*** Information provided ***

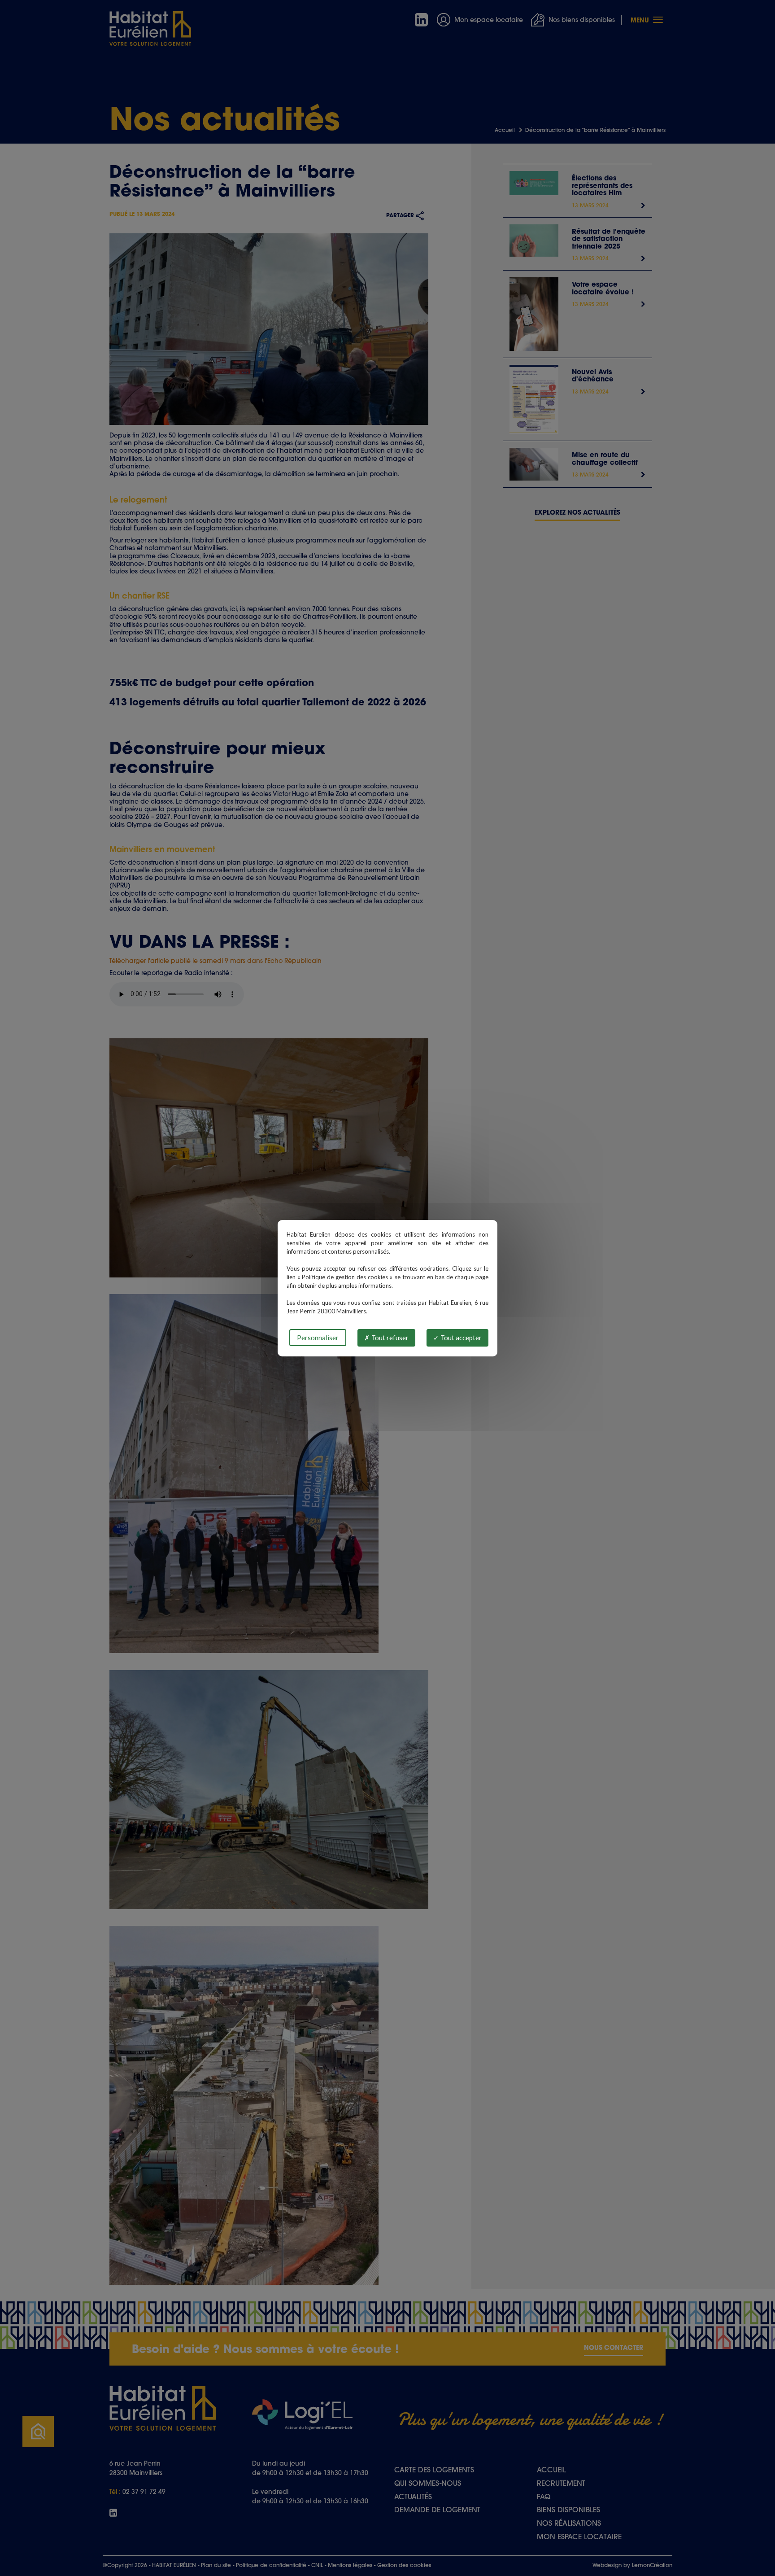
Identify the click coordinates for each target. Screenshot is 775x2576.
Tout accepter (460, 1338)
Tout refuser (389, 1338)
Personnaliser (318, 1338)
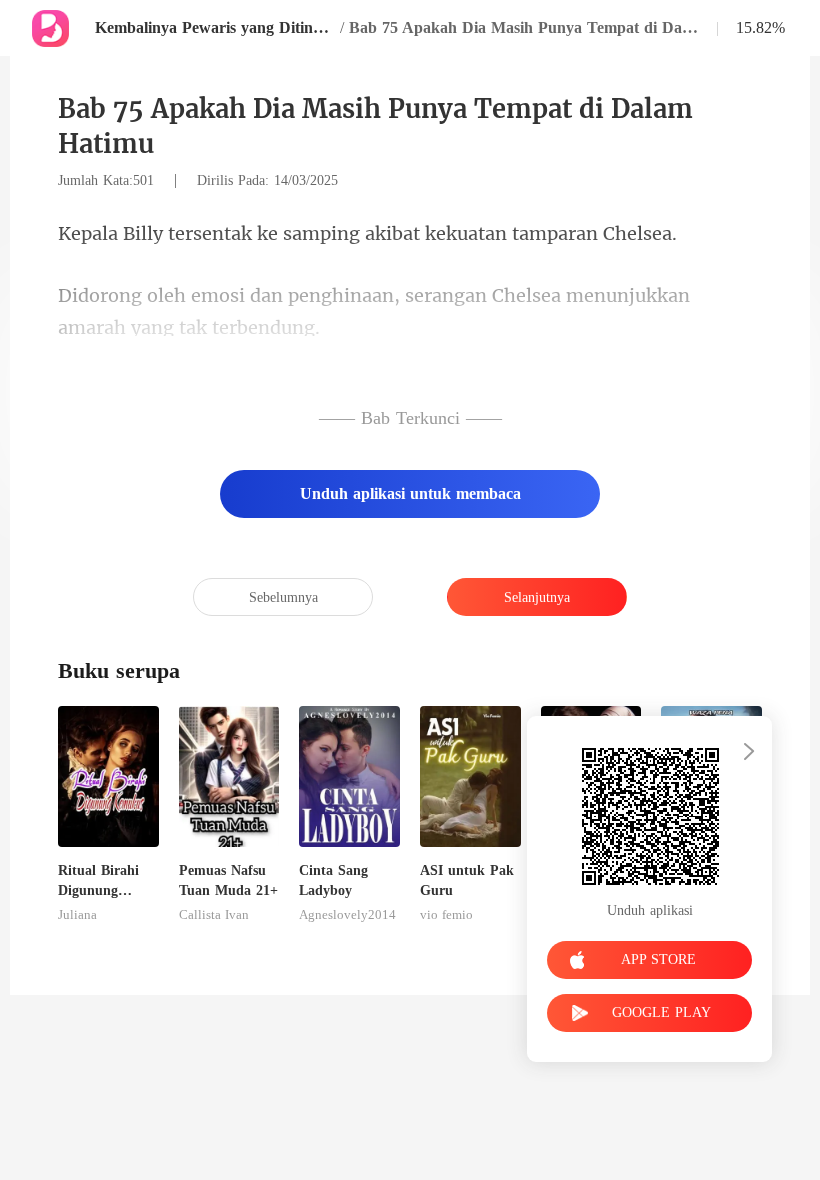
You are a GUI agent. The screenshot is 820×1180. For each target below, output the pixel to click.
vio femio (446, 915)
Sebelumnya (283, 597)
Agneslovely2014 (347, 915)
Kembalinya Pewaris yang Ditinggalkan (215, 27)
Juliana (77, 915)
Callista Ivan (214, 915)
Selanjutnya (537, 597)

*** End of Information provided ***

What you are asked to do: Your answer must be an exact copy of the listing, minus its pictures.

Response area:
Identify the click coordinates for each target. Screenshot is 775x2576.
Tout accepter (460, 1338)
Tout refuser (389, 1338)
Personnaliser (318, 1338)
You are a GUI agent. The screenshot is 820×1180. For each target below, output the pixel to click.
vio femio (446, 915)
Sebelumnya (283, 597)
Agneslovely2014 (347, 915)
Kembalinya Pewaris yang Ditinggalkan (215, 27)
Juliana (77, 915)
Callista Ivan (214, 915)
Selanjutnya (537, 597)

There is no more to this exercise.